Duplicate the rows from the line containing "You are a computer-use agent. The height" through the line containing "coord(82,205)", reproducing each line unchanged.

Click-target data
-------

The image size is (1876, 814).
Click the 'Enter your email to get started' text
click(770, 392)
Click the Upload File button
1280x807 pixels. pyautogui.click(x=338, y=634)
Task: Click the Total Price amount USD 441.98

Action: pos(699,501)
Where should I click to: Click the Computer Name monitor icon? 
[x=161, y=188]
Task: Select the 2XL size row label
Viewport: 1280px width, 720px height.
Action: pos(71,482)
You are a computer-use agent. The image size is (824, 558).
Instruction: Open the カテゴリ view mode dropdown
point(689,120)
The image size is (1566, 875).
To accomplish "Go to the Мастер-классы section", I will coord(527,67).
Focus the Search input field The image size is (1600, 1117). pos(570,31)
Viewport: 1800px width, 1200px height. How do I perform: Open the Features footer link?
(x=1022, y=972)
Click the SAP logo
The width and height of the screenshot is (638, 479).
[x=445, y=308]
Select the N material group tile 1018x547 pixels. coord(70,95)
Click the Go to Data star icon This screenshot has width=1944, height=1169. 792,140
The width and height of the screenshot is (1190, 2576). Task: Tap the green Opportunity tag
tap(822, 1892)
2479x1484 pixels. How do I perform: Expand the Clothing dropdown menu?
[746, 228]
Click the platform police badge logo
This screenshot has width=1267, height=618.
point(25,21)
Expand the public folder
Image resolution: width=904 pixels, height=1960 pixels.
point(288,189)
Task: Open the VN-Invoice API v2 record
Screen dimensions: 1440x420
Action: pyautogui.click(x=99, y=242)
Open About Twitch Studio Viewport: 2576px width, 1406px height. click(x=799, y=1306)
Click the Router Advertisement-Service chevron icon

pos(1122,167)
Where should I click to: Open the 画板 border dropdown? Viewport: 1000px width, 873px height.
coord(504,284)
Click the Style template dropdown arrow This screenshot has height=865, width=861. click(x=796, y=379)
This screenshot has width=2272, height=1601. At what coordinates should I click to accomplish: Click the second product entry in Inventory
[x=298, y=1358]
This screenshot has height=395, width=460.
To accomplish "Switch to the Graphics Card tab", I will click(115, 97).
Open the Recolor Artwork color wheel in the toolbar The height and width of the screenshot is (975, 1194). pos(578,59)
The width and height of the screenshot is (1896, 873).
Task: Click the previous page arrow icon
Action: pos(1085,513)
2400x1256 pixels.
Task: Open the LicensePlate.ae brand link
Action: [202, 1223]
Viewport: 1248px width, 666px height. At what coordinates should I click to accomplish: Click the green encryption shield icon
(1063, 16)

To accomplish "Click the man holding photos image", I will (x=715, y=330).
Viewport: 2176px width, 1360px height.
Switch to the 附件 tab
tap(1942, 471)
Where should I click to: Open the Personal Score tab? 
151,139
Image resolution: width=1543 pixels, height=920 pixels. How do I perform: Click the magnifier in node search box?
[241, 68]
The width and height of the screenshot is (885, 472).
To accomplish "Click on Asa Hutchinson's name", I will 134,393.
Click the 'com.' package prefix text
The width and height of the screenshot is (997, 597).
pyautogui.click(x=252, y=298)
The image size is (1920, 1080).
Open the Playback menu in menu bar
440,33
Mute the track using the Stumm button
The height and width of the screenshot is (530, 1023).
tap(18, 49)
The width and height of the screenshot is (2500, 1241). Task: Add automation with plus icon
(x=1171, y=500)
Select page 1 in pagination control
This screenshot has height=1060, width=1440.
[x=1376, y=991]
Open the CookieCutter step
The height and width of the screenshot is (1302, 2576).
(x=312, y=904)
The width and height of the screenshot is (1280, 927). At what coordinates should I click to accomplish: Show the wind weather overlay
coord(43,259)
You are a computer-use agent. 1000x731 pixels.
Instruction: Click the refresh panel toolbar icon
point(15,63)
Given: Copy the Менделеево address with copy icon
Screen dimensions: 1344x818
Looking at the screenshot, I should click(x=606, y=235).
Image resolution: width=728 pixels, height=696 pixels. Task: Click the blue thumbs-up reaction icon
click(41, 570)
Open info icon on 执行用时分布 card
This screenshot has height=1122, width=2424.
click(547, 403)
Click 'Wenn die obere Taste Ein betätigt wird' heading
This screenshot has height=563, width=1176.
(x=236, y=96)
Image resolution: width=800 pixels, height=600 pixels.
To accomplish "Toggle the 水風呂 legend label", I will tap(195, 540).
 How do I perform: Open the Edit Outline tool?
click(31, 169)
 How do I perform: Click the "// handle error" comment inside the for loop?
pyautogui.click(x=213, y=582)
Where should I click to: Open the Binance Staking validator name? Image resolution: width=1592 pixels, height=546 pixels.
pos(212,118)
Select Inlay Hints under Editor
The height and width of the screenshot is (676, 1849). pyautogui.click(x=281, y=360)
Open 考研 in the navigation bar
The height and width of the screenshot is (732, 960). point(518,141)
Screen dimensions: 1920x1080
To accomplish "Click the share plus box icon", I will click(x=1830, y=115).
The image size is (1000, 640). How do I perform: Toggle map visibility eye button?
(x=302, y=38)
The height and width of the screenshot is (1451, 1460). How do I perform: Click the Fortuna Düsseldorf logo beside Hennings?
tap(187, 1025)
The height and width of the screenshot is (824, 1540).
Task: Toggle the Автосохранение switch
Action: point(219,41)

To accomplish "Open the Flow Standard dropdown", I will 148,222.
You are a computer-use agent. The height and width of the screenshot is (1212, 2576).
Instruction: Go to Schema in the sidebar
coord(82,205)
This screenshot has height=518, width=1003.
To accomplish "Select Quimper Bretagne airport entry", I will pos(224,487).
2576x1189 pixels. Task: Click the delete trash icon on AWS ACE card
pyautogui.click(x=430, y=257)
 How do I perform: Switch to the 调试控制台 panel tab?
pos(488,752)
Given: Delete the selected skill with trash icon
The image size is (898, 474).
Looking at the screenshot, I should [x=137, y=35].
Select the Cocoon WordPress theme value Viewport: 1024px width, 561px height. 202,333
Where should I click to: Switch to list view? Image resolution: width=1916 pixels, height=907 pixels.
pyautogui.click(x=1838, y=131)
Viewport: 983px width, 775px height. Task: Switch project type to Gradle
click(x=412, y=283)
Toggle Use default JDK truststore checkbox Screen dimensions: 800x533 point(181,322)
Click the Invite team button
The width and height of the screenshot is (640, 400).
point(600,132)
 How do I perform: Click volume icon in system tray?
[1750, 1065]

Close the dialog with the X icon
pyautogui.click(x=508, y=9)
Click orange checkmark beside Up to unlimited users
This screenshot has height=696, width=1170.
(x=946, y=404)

-------

Exercise solution ->
You are a computer-use agent. The height and width of the screenshot is (1212, 2576).
Instruction: Go to Schema in the sidebar
coord(82,205)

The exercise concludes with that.